Im Sommer 1989 kamen immer mehr Geflüchtete aus der DDR nach Budapest, in der Hoffnung, dort die Grenze in den Westen überwinden zu können. Im Garten der Zugliget-Kirche hatten ungarische und deutsche Malteser ein Nothilfelager errichtet, um den Ankommenden ein vorübergehendes Zuhause, Essen und Schutz zu bieten. 

Doch spätestens nach dem spontanen Grenzübertritt von zahlreichen DDR-Bürgern bei dem paneuropäischen Picknick am 19. August 1989 wurden die DDR-Bürger im Zugliget-Zeltlager auch unruhig.
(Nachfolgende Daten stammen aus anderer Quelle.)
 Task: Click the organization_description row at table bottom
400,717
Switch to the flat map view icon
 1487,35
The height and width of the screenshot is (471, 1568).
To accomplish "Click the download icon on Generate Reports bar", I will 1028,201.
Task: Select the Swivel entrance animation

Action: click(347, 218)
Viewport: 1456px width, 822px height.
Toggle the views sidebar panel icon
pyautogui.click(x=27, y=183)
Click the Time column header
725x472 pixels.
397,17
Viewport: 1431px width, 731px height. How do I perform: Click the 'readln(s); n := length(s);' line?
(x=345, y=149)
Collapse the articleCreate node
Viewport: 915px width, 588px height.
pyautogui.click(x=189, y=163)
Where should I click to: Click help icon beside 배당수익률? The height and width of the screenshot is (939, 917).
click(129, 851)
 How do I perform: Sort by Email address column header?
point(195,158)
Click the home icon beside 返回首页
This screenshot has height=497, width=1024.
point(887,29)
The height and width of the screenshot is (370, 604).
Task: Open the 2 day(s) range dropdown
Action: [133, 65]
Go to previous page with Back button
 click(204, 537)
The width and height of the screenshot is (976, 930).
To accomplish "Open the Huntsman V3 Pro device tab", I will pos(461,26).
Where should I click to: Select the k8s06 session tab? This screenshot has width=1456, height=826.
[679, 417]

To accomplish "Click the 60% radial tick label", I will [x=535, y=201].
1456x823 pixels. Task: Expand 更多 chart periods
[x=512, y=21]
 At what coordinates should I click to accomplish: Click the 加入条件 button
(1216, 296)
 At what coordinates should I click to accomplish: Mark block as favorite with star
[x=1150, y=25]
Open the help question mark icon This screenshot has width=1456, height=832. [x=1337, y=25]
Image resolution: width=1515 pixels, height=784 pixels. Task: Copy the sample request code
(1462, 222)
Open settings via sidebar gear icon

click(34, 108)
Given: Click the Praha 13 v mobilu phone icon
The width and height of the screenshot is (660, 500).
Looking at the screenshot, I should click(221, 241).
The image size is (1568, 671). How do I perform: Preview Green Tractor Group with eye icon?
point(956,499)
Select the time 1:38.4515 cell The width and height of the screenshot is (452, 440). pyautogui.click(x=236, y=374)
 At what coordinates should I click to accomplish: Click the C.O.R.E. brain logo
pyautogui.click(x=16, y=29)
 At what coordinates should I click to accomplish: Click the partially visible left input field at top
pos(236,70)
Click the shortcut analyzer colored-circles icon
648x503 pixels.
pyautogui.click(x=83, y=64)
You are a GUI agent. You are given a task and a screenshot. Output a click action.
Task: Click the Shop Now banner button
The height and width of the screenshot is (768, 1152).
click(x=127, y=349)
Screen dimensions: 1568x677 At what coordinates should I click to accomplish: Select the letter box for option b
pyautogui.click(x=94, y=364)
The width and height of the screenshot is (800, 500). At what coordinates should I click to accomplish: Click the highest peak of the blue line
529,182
Bei dieser Friedensdemonstration der Paneuropa-Union an der österreichisch-ungarischen Grenze sollte für drei Stunden symbolisch das Grenztor geöffnet werden. Diese Gelegenheit nutzen rund 600 DDR-Bürger zur Flucht in den Westen – die bis dahin größte Fluchtaktion aus der damaligen DDR seit dem Bau der Berliner Mauer.

An dem darauffolgenden Sonntagmorgen arbeitet Wilfried Schild im Sanitätsbereich des Nothilfelagers zusammen mit dem Arzt Uwe aus Ostdeutschland. Dieser war mit seiner Frau und seinen Kindern geflohen und ärgert sich: „Wären wir doch auch dabei gewesen, dann wären wir jetzt auch im Westen.“ Da rät ihm Wilfried Schild: „Tut euch doch mit anderen zusammen, nehmt eure Kinder in die Mitte, singt vielleicht noch ein Lied und geht einfach über die Grenze. Die können doch nichts machen, die werden nicht auf euch schießen.“ Daraufhin packen Uwe und seine Familie mit zahlreichen anderen ihre Sachen zusammen und sagt: „Wir brechen alles ab und versuchen es.“ Noch am selben Tag fuhren rund 70 damalige DDR-Bürger mit ihren Autos Richtung der Grenze bei dem österreichischem Ort Nickelsdorf, um sie zu überqueren. Wie Wilfried Schild am nächsten Tag erfuhr, gab es keine Zwischenfälle.